▶ **EXERCISE AIM**: Begin your transcription at the line containing "This screenshot has height=234, width=603." and continue it, word for word, to the final line below. Include only those lines and skip the pictures.

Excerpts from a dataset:
· · · ·

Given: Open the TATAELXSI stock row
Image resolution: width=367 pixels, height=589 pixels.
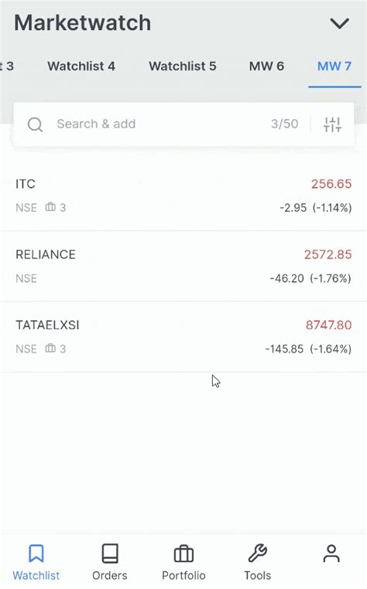Looking at the screenshot, I should [x=184, y=336].
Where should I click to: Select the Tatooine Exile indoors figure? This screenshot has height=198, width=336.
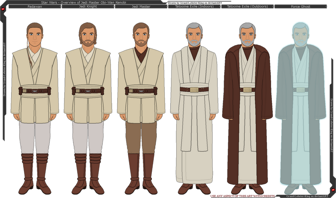pyautogui.click(x=194, y=101)
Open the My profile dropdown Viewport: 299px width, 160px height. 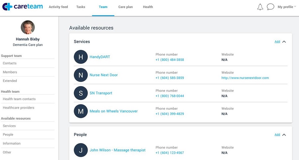(x=286, y=7)
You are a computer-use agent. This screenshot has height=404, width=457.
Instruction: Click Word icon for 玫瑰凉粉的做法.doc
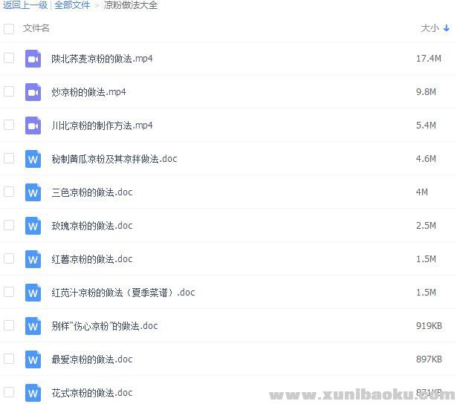click(x=33, y=226)
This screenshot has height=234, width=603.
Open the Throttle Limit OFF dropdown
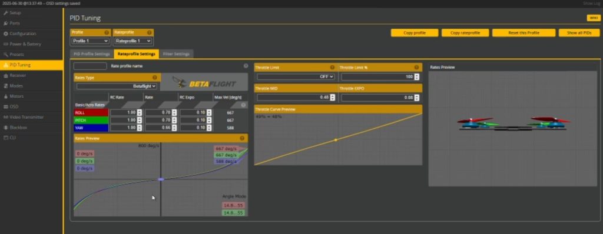click(296, 76)
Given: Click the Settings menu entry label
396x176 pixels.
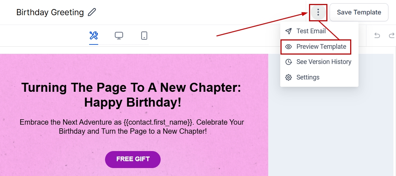Looking at the screenshot, I should pos(308,77).
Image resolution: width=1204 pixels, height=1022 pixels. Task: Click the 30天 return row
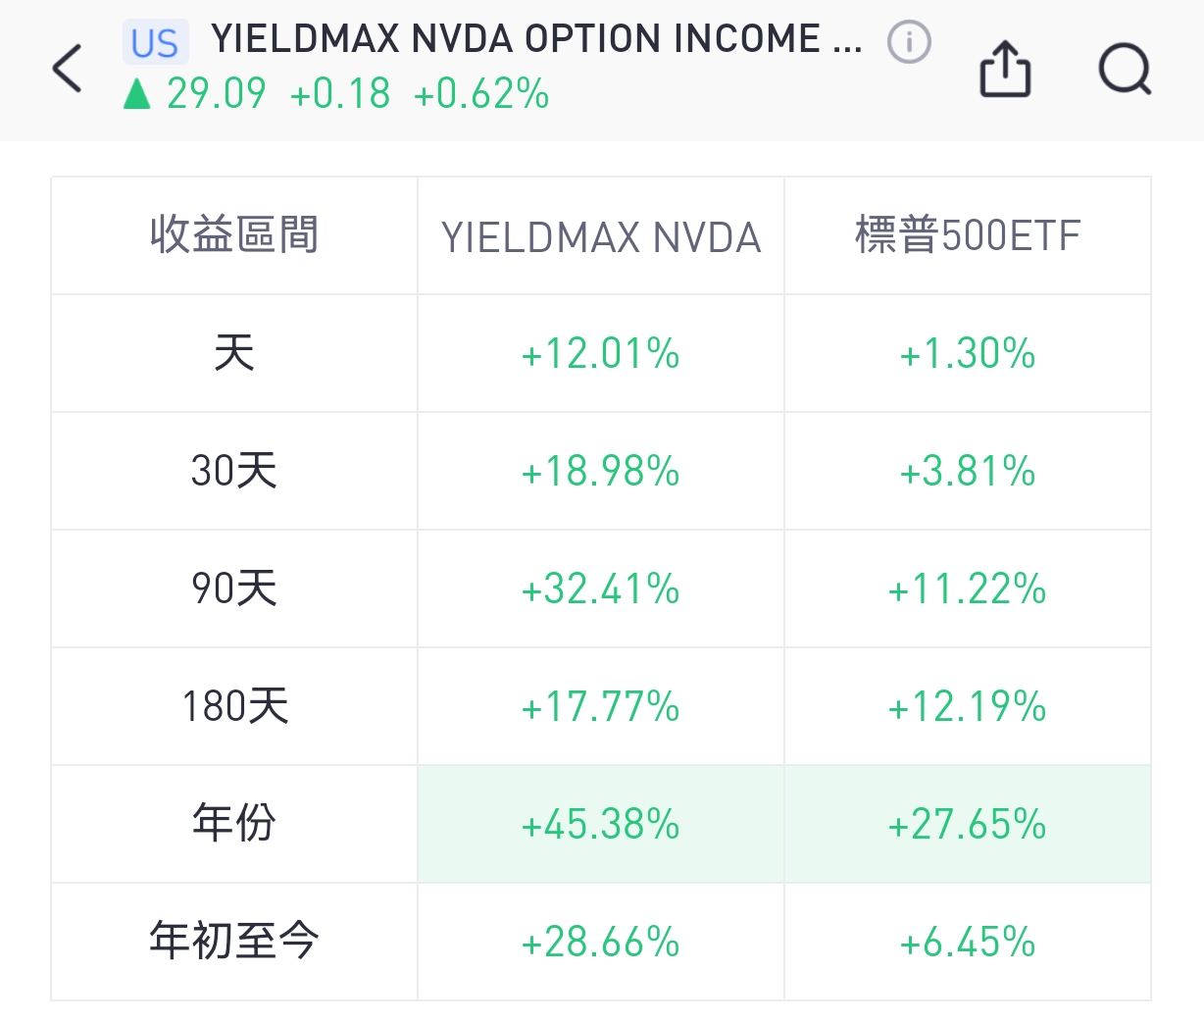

· · · ·

▶ **WRITTEN SOLUTION**:
This screenshot has height=234, width=603.
Open the Throttle Limit OFF dropdown
click(296, 76)
Given: Click the Settings menu entry label
396x176 pixels.
Looking at the screenshot, I should pos(308,77).
Image resolution: width=1204 pixels, height=1022 pixels. Task: Click the 30天 return row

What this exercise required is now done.